Claire Wang is a rich Shanghainese teenager whose rebellious ideas on taking personal responsibility for the content of her exam essays — i.e. she refuses to parrot her tuition teacher’s sentences — land her in hot water. Her parents decide to send her to American Prep, but since neither wants to live in California, have her board with the de la Cruz family. A series of misunderstandings puts Claire and Dani at odds: Claire quickly falls in with the Crazy Rich Asians crowd while Dani’s response to Claire’s rich-girl obliviousness is to passive-aggressively seethe. And then they both start falling for the same boy.

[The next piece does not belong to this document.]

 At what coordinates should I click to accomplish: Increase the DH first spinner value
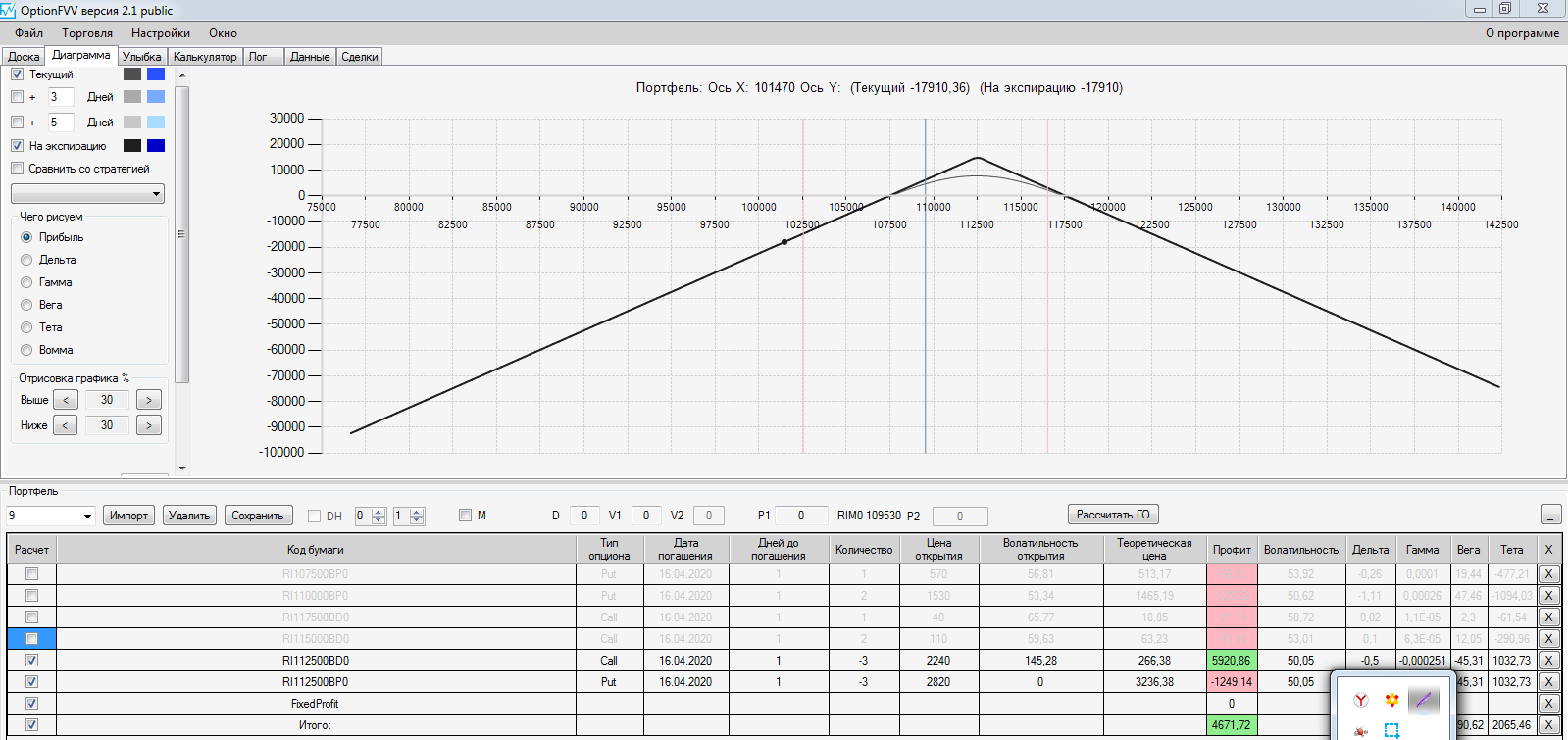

If this was just the story of a rich girl-poor girl love triangle, it would already be pretty entertaining, but it’s also, for better or worse, a book on how hard it is for women to avoid being sexually assaulted and harassed. The tone of Parachutes is almost unbearably oppressive as we start to wonder which of these girls (Claire, Dani or their classmate Ming, to name just three) is the one who’s going to be subjected to the worst of the sexual violence, as they each endure increasing amounts of unwanted attention. In this sense, it is a hard book to read. I spent chapters hoping against hope that none of the girls would be raped, and am only glad that Ms Yang approached every single aspect of sexual trauma with sensitivity and grace.
Ms Yang also did an amazing job in depicting each character as a real person with real flaws and not just a cut-out. I think most people who know me would assume I identified more with Dani, and while we had loads of experiences in common, I was not down with her jealousy. I definitely shared more personality traits with “I have to do my own laundry?” Claire, but overall I felt very much as if each girl had been cleaved from parts of me. Which is why what happens to them hurt so much but was, in the end, doubly cathartic, as they vow to keep trying for justice.
I’d also like to note that I really appreciated that Ms Yang totally avoided the cliche of girl-on-girl betrayal in order to advance social position. It mattered a lot to see the themes of sisterhood affirmed — tho perhaps the lack of backstabbing in this case comes from the clique of likely suspects being Chinese, and less susceptible to American style mean-girl machinations (yeah, I’m looking at you, Dani!)
Parachutes is an amazing book written by one of the most talented authors writing today, IMO. Ms Yang’s debut novel Front Desk was a middle-grade masterpiece, and its sequel Three Keys comes out on the 15th! Is it possible for this novelist to come out with three five-star books in a row? I’ll hopefully find out sooner rather than later!